Assessment of high school students will shift from the current Ohio Graduation Test (OGT) to end-of-course exams, which will focus on making sure students are prepared for college or career, Bennett said.
Third-graders will need to be able to read. According to panelist Derran Wimer, executive director of the Summit Education Initiative, knowing how to read by third grade is one of the most critical transition points for children.
Pupils will be tested on whether they can read at grade level. Bennett said there will be a diagnostic pretest for third-graders in October, and students scoring below grade level will receive scientifically based intervention to target the skill that is lacking before the state-required reading test at the end of the school year. Every third-grader whose reading ability is not on track will be put on a reading improvement plan, he said.
If the child does not earn the requisite score on the state reading test, Bennett said, he or she may be promoted to fourth grade if the principal and teacher believe the student is prepared, may be promoted but have to continue with the reading intervention or may be held back in third grade.
Teachers and principals also will be evaluated every year. Valerie Riedthaler, Woodridge director of pupil services, said this is the first time that educator evaluation has been legislated in Ohio.
Half of the teacher’s evaluation will be based on performance. The principal or another credentialed evaluator will visit the classroom, Riedthaler said, and the teachers also must gather evidence throughout the year of ways they are meeting the state standards — things such as communications with parents and professionalism.
The other 50 percent of the teacher’s evaluation will be based on his or her students’ test scores.
Principals, too, will be evaluated, but by the superintendent. The same criteria have been mandated by the Ohio legislature for them: half based on performance and half on the students’ growth measures. Teachers and principals will be rated either accomplished, proficient, developing or ineffective.

————

— Task item —
Substitute "screening test" for "diagnostic pretest" in the part of the Ohio education text starting at "Pupils will be" and ending at "plan, he said.", and write out that part. The material has nothing to do with the Ohio education text.

————

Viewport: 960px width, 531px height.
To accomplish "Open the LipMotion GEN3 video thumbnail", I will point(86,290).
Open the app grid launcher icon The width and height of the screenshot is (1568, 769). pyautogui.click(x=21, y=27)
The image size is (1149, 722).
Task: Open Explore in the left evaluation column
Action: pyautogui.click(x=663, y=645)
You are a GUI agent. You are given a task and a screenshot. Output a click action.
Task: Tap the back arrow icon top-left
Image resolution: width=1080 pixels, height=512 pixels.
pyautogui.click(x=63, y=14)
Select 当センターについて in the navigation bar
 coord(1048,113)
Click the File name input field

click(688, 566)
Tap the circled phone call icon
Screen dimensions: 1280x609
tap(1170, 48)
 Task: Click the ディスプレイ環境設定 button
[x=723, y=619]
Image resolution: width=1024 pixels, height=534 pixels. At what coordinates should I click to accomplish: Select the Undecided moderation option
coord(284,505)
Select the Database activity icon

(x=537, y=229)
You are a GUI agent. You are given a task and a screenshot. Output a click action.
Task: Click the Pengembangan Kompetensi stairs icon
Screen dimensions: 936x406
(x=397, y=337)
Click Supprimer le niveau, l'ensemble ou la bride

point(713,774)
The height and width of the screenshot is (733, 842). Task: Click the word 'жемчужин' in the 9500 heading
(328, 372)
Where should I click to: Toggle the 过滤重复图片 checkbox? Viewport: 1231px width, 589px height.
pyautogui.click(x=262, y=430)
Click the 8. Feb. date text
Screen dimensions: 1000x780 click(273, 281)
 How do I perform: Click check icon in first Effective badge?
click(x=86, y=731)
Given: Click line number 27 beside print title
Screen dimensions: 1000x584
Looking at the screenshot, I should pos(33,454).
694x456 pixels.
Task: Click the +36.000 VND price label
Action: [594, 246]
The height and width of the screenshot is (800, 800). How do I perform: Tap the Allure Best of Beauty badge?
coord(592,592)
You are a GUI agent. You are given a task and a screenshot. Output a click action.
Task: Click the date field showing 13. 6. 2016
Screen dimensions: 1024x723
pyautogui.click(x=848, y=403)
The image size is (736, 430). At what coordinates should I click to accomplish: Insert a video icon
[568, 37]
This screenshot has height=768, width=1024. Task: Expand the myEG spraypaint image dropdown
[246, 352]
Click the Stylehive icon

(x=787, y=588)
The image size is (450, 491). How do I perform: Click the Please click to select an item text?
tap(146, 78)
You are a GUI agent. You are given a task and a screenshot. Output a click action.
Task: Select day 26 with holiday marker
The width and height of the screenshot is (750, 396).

————

— Answer section —
Pupils will be tested on whether they can read at grade level. Bennett said there will be a screening test for third-graders in October, and students scoring below grade level will receive scientifically based intervention to target the skill that is lacking before the state-required reading test at the end of the school year. Every third-grader whose reading ability is not on track will be put on a reading improvement plan, he said.